Das finanzielle Ergebnis der Lienhardt & Partner Privatbank war im ersten Halbjahr primär vom Dienstleistungs- und Kommissionsgeschäft getrieben. Dank eines stark gestiegenen Kundenvermögens verbesserten sich die Einnahmen deutlich. Zusammen mit den Erträgen aus dem Immobilien- und dem schwächeren Zinsengeschäft erhöhte sich der Geschäftsertrag moderat um 1,0% auf 26.45 Mio. CHF. Aufgrund gestiegener Kosten verblieb unter dem Strich ein um 1,5% tieferer Gewinn von 6.19 Mio. CHF.
Schwächeres Zinsengeschäft
Wie erwartet entwickelte sich das Zinsengeschäft im ersten Halbjahr schwächer. Das tiefe Leitzinsniveau der SNB, das aktuell bei 0,0% liegt, und ein «leicht rückläufiges Kreditvolumen» waren die Gründe für den Rückgang. Im zweiten Halbjahr rechnet die Bank damit, dass sich das Zinsengeschäft nicht gross verändern und weiterhin von niedrigeren Leitzinsen beeinträchtigt sein wird. Mit einem Anteil von 19,0% an den gesamten Erträgen bleibt es nach dem Anlagegeschäft (50,0%) das zweitwichtigste Standbein der Privatbank, noch vor dem Immobilien- (18,0%) und Handelsgeschäft (13,0%).
Das Anlagegeschäft selbst profitierte derweil von den gestiegenen Kundenvermögen: Die verwalteten Vermögen (Assets under Management) der Bank stiegen im ersten Halbjahr um 18,0% auf 14.75 Mrd. CHF.
Während das Zinsgeschäft bremste, profitierte das kleinere Handelsgeschäft von der höheren Marktvolatilität und konnte sich mit einem Anstieg von 31,7% deutlich verbessern. Der übrige ordentliche Erfolg lag hingegen unter dem Vorjahresniveau.
Leicht höherer Ertrag, Geschäftsaufwand drückt auf Gewinn
Im ersten Halbjahr lag der Geschäftsertrag des Unternehmens bei 26.4 Mio. CHF – eine leichte Verbesserung um 1,0% gegenüber dem 1. Halbjahr 2025. Der Geschäftsaufwand erhöhte sich zudem um 4,0% auf 16.06 Mio. CHF. Trotz des höheren Ertrages ging der operative Geschäftserfolg um 3,1% auf 10.13 Mio. CHF zurück, was sich auch im Gewinn niederschlug: Dieser sank um 1,5% auf 6.19 Mio. CHF.

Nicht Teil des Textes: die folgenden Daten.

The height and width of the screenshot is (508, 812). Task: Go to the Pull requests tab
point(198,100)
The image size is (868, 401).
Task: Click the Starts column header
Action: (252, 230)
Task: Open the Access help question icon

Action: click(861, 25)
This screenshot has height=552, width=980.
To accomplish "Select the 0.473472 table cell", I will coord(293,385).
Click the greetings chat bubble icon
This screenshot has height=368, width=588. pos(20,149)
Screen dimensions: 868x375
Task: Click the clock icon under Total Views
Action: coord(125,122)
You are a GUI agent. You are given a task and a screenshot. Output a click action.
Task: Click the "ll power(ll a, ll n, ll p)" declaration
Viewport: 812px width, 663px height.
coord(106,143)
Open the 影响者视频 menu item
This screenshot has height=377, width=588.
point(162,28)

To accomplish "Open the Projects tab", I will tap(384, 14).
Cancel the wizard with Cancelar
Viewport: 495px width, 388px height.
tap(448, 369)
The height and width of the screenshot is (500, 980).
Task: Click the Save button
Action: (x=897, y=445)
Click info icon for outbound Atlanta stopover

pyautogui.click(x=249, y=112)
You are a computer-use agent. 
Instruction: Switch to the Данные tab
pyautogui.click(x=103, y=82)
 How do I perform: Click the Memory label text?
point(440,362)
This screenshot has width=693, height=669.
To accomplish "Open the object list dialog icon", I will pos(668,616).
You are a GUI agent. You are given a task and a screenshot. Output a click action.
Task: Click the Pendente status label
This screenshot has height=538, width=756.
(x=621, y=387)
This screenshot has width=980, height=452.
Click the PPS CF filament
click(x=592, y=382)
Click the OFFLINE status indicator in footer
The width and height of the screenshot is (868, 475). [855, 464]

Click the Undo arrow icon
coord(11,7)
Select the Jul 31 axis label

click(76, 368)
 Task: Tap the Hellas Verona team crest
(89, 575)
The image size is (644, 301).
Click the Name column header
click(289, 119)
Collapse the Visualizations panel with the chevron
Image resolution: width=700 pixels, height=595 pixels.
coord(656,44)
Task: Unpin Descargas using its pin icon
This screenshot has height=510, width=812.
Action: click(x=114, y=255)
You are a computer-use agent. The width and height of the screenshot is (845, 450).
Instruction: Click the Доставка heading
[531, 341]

Die Bilanzsumme der Privatbank wuchs um 10,4% auf 1.52 Mrd. CHF. Das Eigenkapital liegt mit 199.5 Mio. CHF um 7,8% höher als im Vorjahr. Die Tier-1 Kernkapitalquote – der Anteil harten Eigenkapitals zu risikogewichteten Aktiven – blieb mit 24,7% (Vorjahr: 24,6%) stabil, und liegt deutlich über dem regulatorisch geforderten Minimum.
Fazit
Die stabile Geschäftsentwicklung ist ein positives Zeichen für Anleger. Trotz der tiefen Leitzinsen der SNB konnte die Privatbank den Rückgang im Zinsengeschäft mit ihren anderen Geschäftsfeldern kompensieren.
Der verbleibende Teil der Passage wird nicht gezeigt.